ADR-010: MCP-First Architecture + Plan Engine

Decision record for the MCP-first research architecture with a custom PostgreSQL-backed plan engine over server-side LLM orchestration or off-the-shelf workflow frameworks.

Status: Accepted Date: 2026-03-21 (product spec, TRO-53 maturity analysis), implemented 2026-03-28 (TRO-18 MCP server), 2026-04-01 (TRO-66 plan engine) Deciders: Kyle Olson (Solo Founder)

Decision

Use an MCP-first architecture where Trovella acts as the project manager and external AI platforms (Claude Code, ChatGPT) do all reasoning. The research workflow uses a PostgreSQL-backed plan engine state machine with 6 plan states, 6 step states, and pure-function transition logic -- not a server-side LLM orchestration framework.

Key choices:

Transport: Streamable HTTP via Next.js route (/api/mcp), stateless per-request
Auth: PAT (trov_ prefix, SHA-256 hashed) at MVP; OAuth 2.1 deferred
Plan engine: Pure functions in packages/mcp/src/plan-engine/, no framework
Tools: 18 MCP tools across 5 categories
Execution model: Pull-based -- AI platform calls get_next_step, does the work, reports back
Audit: Two immutable logs -- plan_audit_log (business events) + mcp_tool_call_log (every tool call)

Context

Trovella's core product is AI-enhanced research. The fundamental question was: where does the LLM reasoning happen?

AI companies (Anthropic, OpenAI, Google) subsidize consumer subscriptions with VC funding -- users get 10-12x more compute through their $20/month subscriptions than they could purchase via API. Server-side API calls cost $3-15/M tokens; Claude Code reasoning is free to Trovella. This is not a cost optimization -- it is the founding product hypothesis.

The founder explored a traditional web chat UI approach in a separate POC project before Trovella. That experience made the cost problem visceral: replicating research workflows via direct API calls would cost ~$2,500/month per power user vs $0 with MCP-first.

The MCP server is not a feature of the product -- it is the primary delivery mechanism. The web UI handles onboarding, preferences, and admin dashboards, but day-to-day value delivery happens inside Claude Code and ChatGPT via MCP.

Alternatives Considered

Traditional Web Chat UI with Server-Side LLM Calls

Full control over UX, simpler mental model. Rejected because Trovella bears the full cost of LLM API calls -- $3-15/M tokens per user session. At power user levels, ~$2,500/month per user vs $0 with MCP-first. Users also must learn a new interface instead of using their preferred AI tool.

LangGraph / Push-Based Orchestration Framework

Mature graph-based workflow orchestration with built-in state management. Rejected because push-based models assume the server calls agents and pays for API tokens -- the inverse of Trovella's model where the AI platform pulls work from the server.

▶ [RECORDED DATA]:
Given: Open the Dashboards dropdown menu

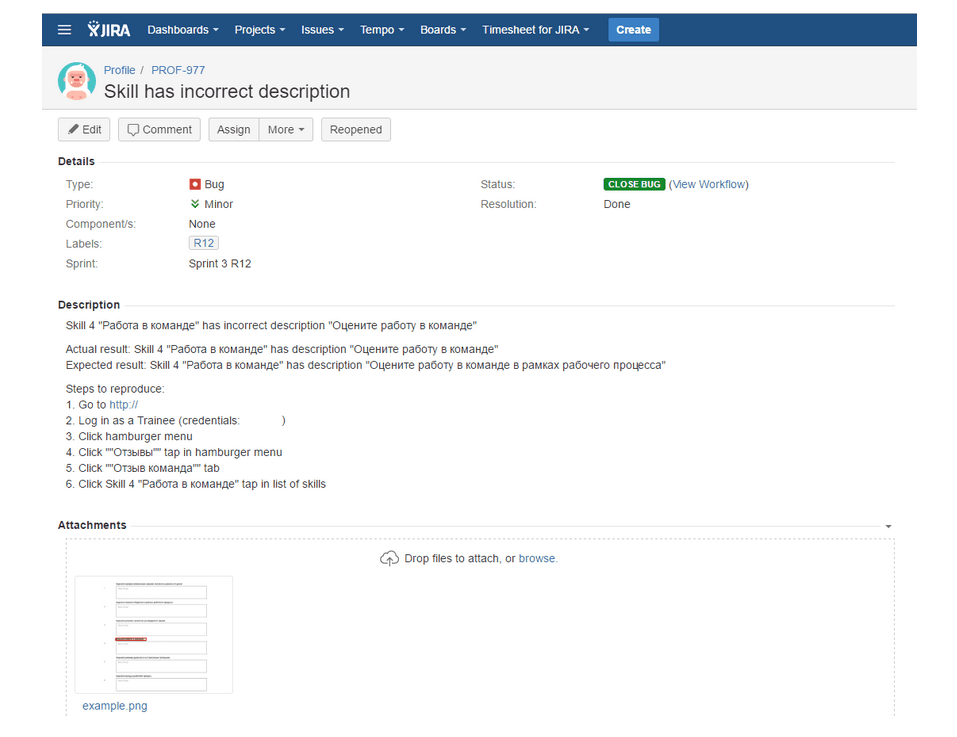Looking at the screenshot, I should (x=182, y=30).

▶ [QUESTIONS ON THE MATERIAL]:
A. From the architecture decision record, extract the passage starting with "The founder explored" and going on through "preferred AI tool.".
B. Decide whether each statement agrees with the architecture decision record. Answer yes or no for each, and quote the words that settle it: (i) The plan engine is built on an off-the-shelf workflow framework. (ii) OAuth 2.1 authentication is put off beyond the MVP. (iii) The web UI is the main channel for day-to-day value delivery.
C. Carry on the architecture decision record from the point where it stops.
The material comes from a different source than the architecture decision record.

▶ [EXERCISE RESPONSES]:
A.
The founder explored a traditional web chat UI approach in a separate POC project before Trovella. That experience made the cost problem visceral: replicating research workflows via direct API calls would cost ~$2,500/month per power user vs $0 with MCP-first.

The MCP server is not a feature of the product -- it is the primary delivery mechanism. The web UI handles onboarding, preferences, and admin dashboards, but day-to-day value delivery happens inside Claude Code and ChatGPT via MCP.

Alternatives Considered

Traditional Web Chat UI with Server-Side LLM Calls

Full control over UX, simpler mental model. Rejected because Trovella bears the full cost of LLM API calls -- $3-15/M tokens per user session. At power user levels, ~$2,500/month per user vs $0 with MCP-first. Users also must learn a new interface instead of using their preferred AI tool.

B.
(i) No: "Pure functions in packages/mcp/src/plan-engine/, no framework"
(ii) Yes: "PAT (trov_ prefix, SHA-256 hashed) at MVP; OAuth 2.1 deferred"
(iii) No: "day-to-day value delivery happens inside Claude Code and ChatGPT via MCP"

C.
XState for State Machine

Formal state machine with visual editor, guards, actions, and parallel states. Deferred, not rejected. The current pure-function implementation is sufficient for ~10 transitions and more transparent to AI code generation. XState is the planned upgrade path when complexity demands it (10+ step types or 5+ branching conditions).

Standalone MCP Server (apps/mcp-server on Cloud Run)

Independent scaling and deployment lifecycle. Rejected because it matches the existing monorepo pattern (@repo/api -> /api/trpc, @repo/mcp -> /api/mcp) and premature for MVP. Can be extracted later if scaling demands it.

Implementation

Three-Layer Architecture

Skills (the instructor): Markdown files in .claude/skills/research/ -- not code, not server-side
AI Platform (the researcher): Does all reasoning, web searches, synthesis -- zero server LLM calls for the research phase
MCP Tools (the project manager): Stores plans, provides instructions, validates results, enforces structure

Pull-Based Execution

The AI platform calls get_next_step, server returns instructions, AI platform does reasoning, calls submit_step_result, server validates and advances state machine. The server never initiates work.

Plan Engine as Pure Functions

Four modules in packages/mcp/src/plan-engine/:

plan-transitions.ts -- valid transitions, transitionPlan/Step, derivePlanStatus
branching.ts -- safe expression evaluator (comparison operators only, no eval())
stall-detection.ts -- identifies steps stuck in in_progress beyond a threshold
index.ts -- public API re-exports

See State Machines for the full transition maps, Branching for expression evaluation, and Stall Detection for threshold behavior.

18 MCP Tools

Category	Tools
Plan Management (5)	`create_research_plan`, `get_next_step`, `get_plan_status`, `modify_plan`, `list_active_plans`
Step Execution (4)	`submit_step_result`, `get_step_context`, `request_user_review`, `submit_user_decision`
Knowledge Storage (3)	`store_research`, `search_sources`, `store_research_output`
Skill Tracking (3)	`log_skill_execution`, `submit_subagent_report`, `submit_research_feedback`
Data Extraction + Utility (3)	`extract_data`, `get_research_context`, `ping`

Two-Tier Audit Logging

plan_audit_log -- 8 business event types, written inside the transaction via writeAuditLog()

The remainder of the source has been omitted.